Committed to PEOPLE'S RIGHT TO KNOW
Vol. 5 Num 617 Wed. February 22, 2006  
   
International


Iraqi minister survives bomb attack
Straw defends troops, presses for united Iraqi rule


Iraq's displacement and migration minister survived a roadside bomb attack on her convoy yesterday, police and an official in her office said.

An official in Suhaila Abd Jaafar's office said no one was wounded but police said three guards were injured. It was not clear if the attack was a specific assassination attempt on the minister, because official convoys are often targeted by insurgents.

Foreign Secretary Jack Straw yesterday defended British troops caught up in an alleged abuse furore even as he stepped up pressure on Iraqi leaders to form a broad, unified national government.

Straw, who is on his third visit to Baghdad in less than three months, said abuses by security forces occurred even in democracies, but stressed that the alleged abusers in Iraq would be punished.
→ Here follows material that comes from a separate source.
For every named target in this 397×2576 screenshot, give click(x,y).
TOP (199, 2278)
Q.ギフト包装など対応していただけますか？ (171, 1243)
"You can't eliminate some abuses by security forces even in democracy but what we need to ensure is see where it took place and the perpetuators are punished and that will happen here too," he told a news conference after meeting Iraqi President Jalal Talabani.

Straw said the soldiers who allegedly committed these abuses were "very tiny" in numbers as compared to the nearly 100,000 British troops who have served in Iraq in the last three years.

"There is a thorough investigation underway and the military has a good record of being very tough in such investigations," he said.

In the video footage, reportedly made in 2004 during street riots in southern Iraq, troops in British combat fatigues are seen dragging four young Iraqi civilians off a street and into an army compound, where they are punched, kicked and hit with batons.

Three people have so far been arrested as part of a British military police investigation into the alleged abuse.

A number of British troops have faced courts martial on abuse charges since the start of military action to oust Saddam in March 2003.